Ich möchte nicht spoilern, ob sie am Ende heiraten, einer die andere bekehrt (oder umgekehrt) oder die Kirche in ihren Grundwerten erschüttert wird, aber definitiv ist bei der Lektüre etwas in mir in Bewegung gekommen. Ich nehme den Protagonisten ab, dass sie sich ernsthaft umeinander bemühen und kann ihre inneren Prozesse nachvollziehen.

Das Buch beschreibt den Weg dieses Jahres in sieben Abschnitten von anfänglichem Unverständnis, einer persönlichen Annäherung, frustrierter Abgrenzung und Erfahrungen, die das eigene Handeln und Glauben hinterfragen. Wie wichtig ist eine übernommene Tradition (religiös oder a-religiös)? Wo fängt Gebet an und wieviel „Geist“ wird emotional und gruppensozial erzeugt? Was würde ich denken, wenn ich anders aufgewachsen wäre? Was würde sich an meinem Alltag ändern, wenn ich davon ausginge, dass es Gott (nicht) gibt?

Wenn ich meinen Platz in dem Buch suche, stehe ich zwischen den beiden Protagonisten. Als Christ und studierter (evangelischer) Theologe bin ich eher auf der Seite des Priesters. Freiheitliche Gedanken, Grundeinstellungen und der ungeordnete Lebensstil ähneln wohl eher der Berliner Partykultur als dem Dorfpfarramt. Und in vielen Fragen springe ich, kann beide Seiten verstehen, weiß manchmal selber nicht, wie ich mich klar positionieren soll. Für die einen bin ich konservativ, in anderen Kreisen mit der gleichen Meinung liberal. Klar mag ich die Kirche als Gemeinschaft der Christen, aber ein solch blinder Gehorsam, wie es Franziskus zeigt, geht mir zu weit. In vielen Punkten bin ich froh (bei aller ökumenischer Offenheit), dem evangelischen Spektrum anzugehören, wo die Kritik an der eigenen Institution (als „Protestant“) quasi immanent ist. Und doch schätze ich dieses tiefe Gott-Vertrauen, das ich bei Franziskus herausspüre. Ich versuche gnädig zu sein, wenn Menschen Fehler machen oder an Strukturen festhalten, die einer gesunden Entwicklung im Weg stehen. Und gleichzeitig kann ich mit einigen modernen Spielarten der freiheitlichen Gesellschaft nicht viel anfangen und verteidige Traditionen, wo sie mir hilfreich erscheinen.
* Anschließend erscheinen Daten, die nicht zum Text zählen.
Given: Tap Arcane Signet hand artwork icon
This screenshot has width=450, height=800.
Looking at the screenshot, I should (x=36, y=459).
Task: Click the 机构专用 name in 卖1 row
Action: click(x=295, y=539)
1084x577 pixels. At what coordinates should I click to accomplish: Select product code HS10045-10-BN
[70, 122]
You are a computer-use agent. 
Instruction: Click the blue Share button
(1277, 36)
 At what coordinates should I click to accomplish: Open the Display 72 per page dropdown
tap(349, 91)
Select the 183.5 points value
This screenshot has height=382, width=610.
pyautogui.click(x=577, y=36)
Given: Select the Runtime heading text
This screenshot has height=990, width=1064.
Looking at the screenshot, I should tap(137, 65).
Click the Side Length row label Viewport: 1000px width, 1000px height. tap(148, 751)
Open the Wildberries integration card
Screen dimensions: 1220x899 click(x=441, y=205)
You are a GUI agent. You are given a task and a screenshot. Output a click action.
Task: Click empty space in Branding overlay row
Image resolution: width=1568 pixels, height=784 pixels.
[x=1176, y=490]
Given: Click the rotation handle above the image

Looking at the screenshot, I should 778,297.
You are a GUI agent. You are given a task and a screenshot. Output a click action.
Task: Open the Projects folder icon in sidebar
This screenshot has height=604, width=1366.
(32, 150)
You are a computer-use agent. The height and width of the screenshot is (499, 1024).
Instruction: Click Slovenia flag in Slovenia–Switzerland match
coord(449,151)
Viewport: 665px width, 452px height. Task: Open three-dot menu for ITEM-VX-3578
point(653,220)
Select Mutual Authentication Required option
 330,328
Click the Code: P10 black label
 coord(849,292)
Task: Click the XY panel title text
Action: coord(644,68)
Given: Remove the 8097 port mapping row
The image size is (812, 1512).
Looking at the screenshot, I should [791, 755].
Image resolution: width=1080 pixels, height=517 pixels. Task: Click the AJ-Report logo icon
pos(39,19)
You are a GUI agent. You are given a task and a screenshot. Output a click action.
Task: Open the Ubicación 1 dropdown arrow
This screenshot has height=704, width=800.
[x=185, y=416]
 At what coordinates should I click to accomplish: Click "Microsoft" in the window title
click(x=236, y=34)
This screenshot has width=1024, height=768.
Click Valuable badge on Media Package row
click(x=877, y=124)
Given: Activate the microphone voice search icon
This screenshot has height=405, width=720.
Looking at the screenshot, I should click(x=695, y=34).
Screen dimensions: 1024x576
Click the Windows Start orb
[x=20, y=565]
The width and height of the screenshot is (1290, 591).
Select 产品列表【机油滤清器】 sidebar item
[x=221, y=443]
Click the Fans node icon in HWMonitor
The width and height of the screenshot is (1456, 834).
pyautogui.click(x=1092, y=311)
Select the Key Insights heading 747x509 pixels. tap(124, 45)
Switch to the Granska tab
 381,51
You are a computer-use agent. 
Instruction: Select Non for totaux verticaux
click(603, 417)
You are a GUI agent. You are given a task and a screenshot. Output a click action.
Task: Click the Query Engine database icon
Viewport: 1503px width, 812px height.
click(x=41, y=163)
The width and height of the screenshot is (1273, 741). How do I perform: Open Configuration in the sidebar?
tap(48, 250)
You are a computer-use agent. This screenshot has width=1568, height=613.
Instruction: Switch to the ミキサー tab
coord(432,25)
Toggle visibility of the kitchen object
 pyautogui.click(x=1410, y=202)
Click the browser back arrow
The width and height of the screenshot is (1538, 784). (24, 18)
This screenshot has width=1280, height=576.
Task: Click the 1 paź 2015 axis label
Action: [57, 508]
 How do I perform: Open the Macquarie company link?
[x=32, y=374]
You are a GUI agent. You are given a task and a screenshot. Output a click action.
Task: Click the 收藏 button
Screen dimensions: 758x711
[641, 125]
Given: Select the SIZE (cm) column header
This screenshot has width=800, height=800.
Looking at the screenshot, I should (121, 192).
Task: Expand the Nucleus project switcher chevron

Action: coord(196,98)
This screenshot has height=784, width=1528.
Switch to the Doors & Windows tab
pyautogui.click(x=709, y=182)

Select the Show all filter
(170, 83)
Das nehme ich aus dem Buch mit: Glaubensdinge kritisch anschauen ohne das reflektierte Vertrauen aufzugeben. Ich kann bei heiklen Fragen immer eine kleine Valerie in meinem Kopf haben, die mit rationalem Klargeist sagt „Warum denn?“ und gleichzeitig einen kleinen Franziskus, der sagt „Gut, dass es so ist!“. Und beide dürfen sein.
Auf jeden Fall hat mir das Buch wieder neu Lust gemacht, echte Atheisten kennenzulernen und tiefer zu bohren, was sie denken, fühlen, glauben. Nicht, um sie zu bekehren, sondern um sie zu verstehen und mit ihnen zwischen beiden Welten zu pendeln. Danke für diesen Anstoß!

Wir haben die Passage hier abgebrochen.